- Born: June 26, 1880 Tuscola, Illinois
- Died: February 15, 1936 (aged 55) Miami Beach, Florida
- Occupation: farm implement manufacturer

= Bradford Brinton =

American machinery manufacturer

Bradford Brinton (26 June 1880 - 15 February 1936) was a machinery manufacturer whose collections of Western and American Indian art formed the basis of the collections of the Brinton Museum created as a memorial to him by his sister after his death.

==Early life==
Brinton was born in Tuscola, Illinois to William B. Brinton, owner of several wagon and plow companies, and his wife, born Rhoda Wyeth. His only sibling, Helen, had been born in 1874.

Brinton attended Morgan Park Academy, and then Sheffield Scientific School at Yale University, where he was a member of Book and Snake and was graduated with a Ph.B. degree in 1904.

==Career==
Brinton joined his father in the farm implement business, becoming secretary and then vice president of the Grand Detour Plow Company. The company merged with the J. I. Case Threshing Machine Company to become the J. I. Case Company, where Brinton was made general manager and then director. He became a manager of the King, Farnum & Company brokers, and a limited partner of the William Henry Barnum & Company, dealers in New York City real estate, as, successively, vice president, treasurer, and director.

Brinton was commissioned a captain in the Quartermaster Corps of the U.S. Army in 1917, and was involved with government testing of motor vehicles. He served overseas as liaison officer to the Motor Transport Corps in 1918 and took part in the Meuse-Argonne and Somme offensives.

==Personal life and death==
Brinton married Catherine Bell Metcalf on 2 September 1916 in Chicago. They had twin daughters, Barbara, and Patricia, in 1926, and were divorced that same year.

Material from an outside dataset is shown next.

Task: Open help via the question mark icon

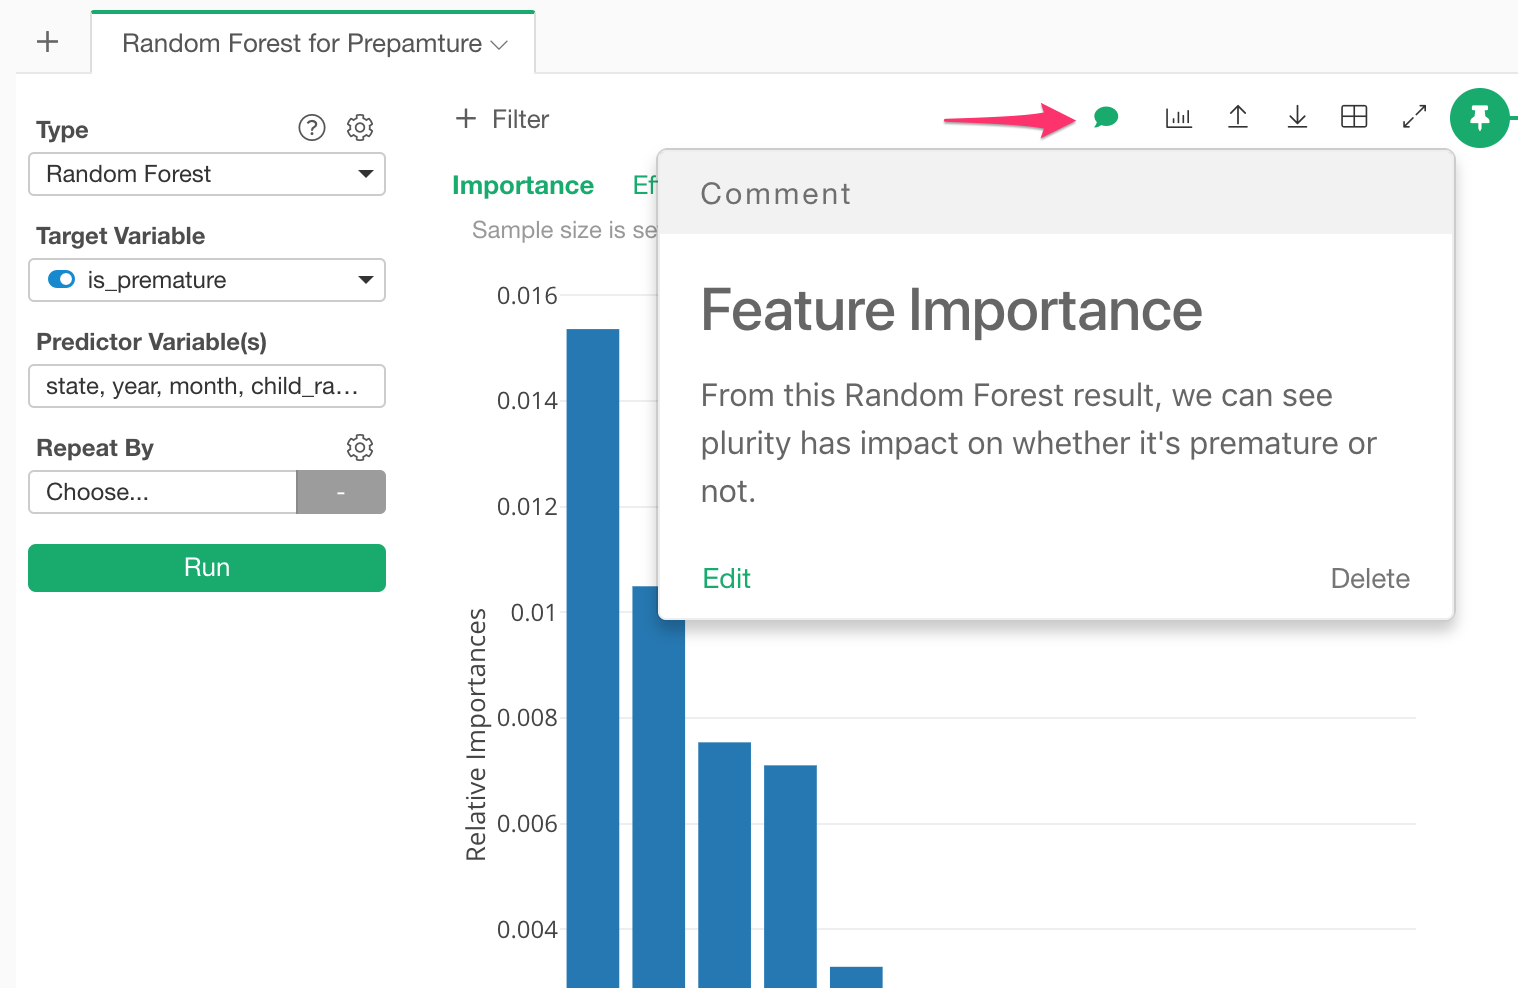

Brinton died at the age of 56 of acute pancreatitis following surgery in Miami Beach, Florida and was buried in Dixon, Illinois. He left his ranch to his sister Helen, who used it as a summer home. On her death on 18 January 1960, she left the ranch in trust with the Northern Trust Company of Chicago, which administered it in accordance with her will as the Bradford Brinton Memorial & Museum. Hosting her brother’s collection of 17th, 18th and 19th century Western and Indian art, it subsequently was renamed “The Brinton Museum.”